I believe I figured it out i changed slightly the logic, post the changes
the issue is not prevalent..
def fetchDataStream(details: ObjectStoreDetails): Iterator[FlightStream] = {
logger.info(s"Fetching data for S3 path: ${details.s3Path}")
val ticketStr = buildTicketStr(details)
logger.info(s"Generated ticket string: $ticketStr")
val allocator = new RootAllocator(Long.MaxValue)
val client = FlightClient.builder(allocator,
Location.forGrpcInsecure(serverHost, serverPort)).build()
var stream: FlightStream = null
try {
val ticket = new Ticket(ticketStr.getBytes(StandardCharsets.UTF_8))
stream = client.getStream(ticket)
// Return an iterator for the stream with proper cleanup
Iterator.continually(stream).takeWhile { _ =>
val hasNext = stream.next()
if (!hasNext) {
// Close the stream explicitly once data is fully read
close(stream, client)
if (logger.isDebugEnabled()) {
logger.debug("Closed FlightStream and client..")
}
}
hasNext
}
} catch {
case e: FlightRuntimeException =>
logger.error(s"Error communicating with Flight server: ${e.getMessage}")
close(stream, client)
throw new CefFlightServerException(s"Error communicating with
Flight server: ${e.getMessage}", e)
case e: Exception =>
logger.error(s"Failed to fetch data: ${e.getMessage}")
close(stream, client)
throw new CefFlightServerException("Failed to fetch data from
Flight Server", e)
}
}
Finally block was getting executed first, now i changed the approach a
bit, dont see any memory leaks. if the client is closed underlying
meory allocator is closed too
On Fri, Oct 25, 2024 at 4:09 PM Susmit Sarkar <[email protected]>
wrote:
> Hi Team,
>
> We are seeing the issue often with Memory Leak:
>
> *JDK 11*
>
> "org.apache.arrow" % "arrow-flight" % "17.0.0",
> "org.apache.arrow" % "arrow-vector" % "17.0.0",
> "org.apache.arrow" % "flight-core" % "17.0.0",
>
>
> 4-10-25 15:25:06.394 [main] ERROR o.apache.arrow.memory.BaseAllocator -
> Memory was leaked by query.
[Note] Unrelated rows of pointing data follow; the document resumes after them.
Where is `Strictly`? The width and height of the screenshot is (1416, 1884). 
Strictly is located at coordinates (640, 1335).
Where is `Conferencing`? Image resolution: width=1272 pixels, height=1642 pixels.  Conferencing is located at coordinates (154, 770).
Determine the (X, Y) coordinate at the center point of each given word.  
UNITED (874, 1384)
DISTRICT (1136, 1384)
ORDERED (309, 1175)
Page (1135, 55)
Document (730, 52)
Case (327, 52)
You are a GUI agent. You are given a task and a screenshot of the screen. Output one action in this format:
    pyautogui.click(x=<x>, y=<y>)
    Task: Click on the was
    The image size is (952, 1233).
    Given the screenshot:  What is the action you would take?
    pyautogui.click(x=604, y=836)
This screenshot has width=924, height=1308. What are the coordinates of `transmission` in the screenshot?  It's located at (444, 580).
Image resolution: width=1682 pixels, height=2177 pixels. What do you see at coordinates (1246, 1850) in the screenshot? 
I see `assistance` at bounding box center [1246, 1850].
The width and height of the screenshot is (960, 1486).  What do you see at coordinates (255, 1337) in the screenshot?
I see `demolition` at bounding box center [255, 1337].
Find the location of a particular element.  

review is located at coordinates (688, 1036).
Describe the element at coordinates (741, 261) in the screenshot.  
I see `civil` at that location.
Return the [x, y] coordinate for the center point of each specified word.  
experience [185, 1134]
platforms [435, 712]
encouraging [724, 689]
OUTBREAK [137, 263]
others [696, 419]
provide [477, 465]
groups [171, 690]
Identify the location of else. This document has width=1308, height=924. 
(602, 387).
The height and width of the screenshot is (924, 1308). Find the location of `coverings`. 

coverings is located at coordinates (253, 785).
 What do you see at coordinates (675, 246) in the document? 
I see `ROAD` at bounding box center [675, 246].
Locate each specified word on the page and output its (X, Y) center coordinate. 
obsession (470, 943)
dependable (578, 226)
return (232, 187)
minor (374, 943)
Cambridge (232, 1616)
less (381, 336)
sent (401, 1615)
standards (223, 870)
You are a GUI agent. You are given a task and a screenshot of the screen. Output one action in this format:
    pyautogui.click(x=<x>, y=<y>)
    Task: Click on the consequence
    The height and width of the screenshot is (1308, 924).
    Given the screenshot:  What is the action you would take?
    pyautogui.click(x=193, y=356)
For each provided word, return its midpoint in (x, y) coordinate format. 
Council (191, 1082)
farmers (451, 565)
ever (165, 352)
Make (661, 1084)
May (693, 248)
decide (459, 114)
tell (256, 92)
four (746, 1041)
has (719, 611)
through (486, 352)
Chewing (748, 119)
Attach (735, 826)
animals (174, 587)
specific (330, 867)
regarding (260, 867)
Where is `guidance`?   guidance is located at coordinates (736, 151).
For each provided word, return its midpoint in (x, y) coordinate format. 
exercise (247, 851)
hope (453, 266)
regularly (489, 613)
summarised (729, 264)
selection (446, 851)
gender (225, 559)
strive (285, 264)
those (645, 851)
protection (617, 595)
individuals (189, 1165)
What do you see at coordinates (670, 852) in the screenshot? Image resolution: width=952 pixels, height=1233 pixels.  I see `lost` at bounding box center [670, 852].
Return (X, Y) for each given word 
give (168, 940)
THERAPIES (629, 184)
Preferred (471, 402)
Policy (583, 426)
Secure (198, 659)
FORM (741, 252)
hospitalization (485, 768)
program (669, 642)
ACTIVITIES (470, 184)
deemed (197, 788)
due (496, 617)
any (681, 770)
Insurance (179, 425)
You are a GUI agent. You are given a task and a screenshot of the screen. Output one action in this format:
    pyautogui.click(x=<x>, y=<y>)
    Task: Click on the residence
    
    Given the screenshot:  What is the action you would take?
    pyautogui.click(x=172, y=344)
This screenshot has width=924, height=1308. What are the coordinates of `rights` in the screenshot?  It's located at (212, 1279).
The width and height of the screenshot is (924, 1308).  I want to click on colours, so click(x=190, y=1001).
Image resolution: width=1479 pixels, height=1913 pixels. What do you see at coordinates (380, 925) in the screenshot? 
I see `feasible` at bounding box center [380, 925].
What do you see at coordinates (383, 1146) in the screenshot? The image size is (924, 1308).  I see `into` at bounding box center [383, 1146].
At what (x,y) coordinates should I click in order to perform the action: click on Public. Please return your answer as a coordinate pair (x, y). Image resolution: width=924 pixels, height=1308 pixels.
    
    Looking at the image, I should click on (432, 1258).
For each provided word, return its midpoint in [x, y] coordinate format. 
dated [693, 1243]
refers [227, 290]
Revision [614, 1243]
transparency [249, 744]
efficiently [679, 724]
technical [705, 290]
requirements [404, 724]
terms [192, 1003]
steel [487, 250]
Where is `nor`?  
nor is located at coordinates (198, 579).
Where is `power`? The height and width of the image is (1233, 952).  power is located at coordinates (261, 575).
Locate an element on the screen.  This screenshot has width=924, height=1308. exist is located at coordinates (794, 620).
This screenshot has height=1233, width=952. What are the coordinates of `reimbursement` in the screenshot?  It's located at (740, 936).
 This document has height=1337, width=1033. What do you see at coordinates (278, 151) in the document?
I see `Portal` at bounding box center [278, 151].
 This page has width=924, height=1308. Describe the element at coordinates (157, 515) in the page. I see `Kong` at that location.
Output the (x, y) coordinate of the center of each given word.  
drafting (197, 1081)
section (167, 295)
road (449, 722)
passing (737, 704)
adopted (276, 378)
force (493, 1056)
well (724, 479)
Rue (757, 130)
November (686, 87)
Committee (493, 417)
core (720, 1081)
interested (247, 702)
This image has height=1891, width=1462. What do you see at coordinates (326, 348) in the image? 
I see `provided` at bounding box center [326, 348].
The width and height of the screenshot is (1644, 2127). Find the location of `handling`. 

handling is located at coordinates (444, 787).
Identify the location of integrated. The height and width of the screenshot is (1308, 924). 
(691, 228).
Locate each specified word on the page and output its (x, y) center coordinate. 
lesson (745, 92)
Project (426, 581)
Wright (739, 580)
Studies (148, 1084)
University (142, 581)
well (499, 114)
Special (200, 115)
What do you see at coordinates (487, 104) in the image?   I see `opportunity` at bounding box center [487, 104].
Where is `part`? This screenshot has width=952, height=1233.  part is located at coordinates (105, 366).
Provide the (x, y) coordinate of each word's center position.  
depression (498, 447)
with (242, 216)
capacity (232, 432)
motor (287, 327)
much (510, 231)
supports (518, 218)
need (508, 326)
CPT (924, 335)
Memory leaked: (10485760)
> Allocator(flight-client) 0/10485760/10485760/9223372036854775807
> (res/actual/peak/limit) 2024-10-25 15:25:06.395 [main] ERROR
> o.apache.arrow.memory.BaseAllocator - Memory was leaked by query. Memory
> leaked: (10485760) Outstanding child allocators : Allocator(flight-client)
> 0/10485760/10485760/9223372036854775807 (res/actual/peak/limit)
> Allocator(ROOT) 0/10485760/10485760/9223372036854775807
> (res/actual/peak/limit) 2024-10-25 15:25:06.396 [main] ERROR
> c.t.c.d.ArrowFlightDataFetcher - Failed to fetch data: Memory was leaked by
> query. Memory leaked: (10485760) Allocator(flight-client)
> 0/10485760/10485760/9223372036854775807 (res/actual/peak/limit) Exception
> in thread "main" com.tesco.cef.exceptions.CefFlightServerException: Failed
> to fetch data from Flight Server at
> com.tesco.cef.datafetcher.ArrowFlightDataFetcher$$anon$1.applyOrElse(ArrowFlightDataFetcher.scala:47)
> at
> com.tesco.cef.datafetcher.ArrowFlightDataFetcher$$anon$1.applyOrElse(ArrowFlightDataFetcher.scala:41)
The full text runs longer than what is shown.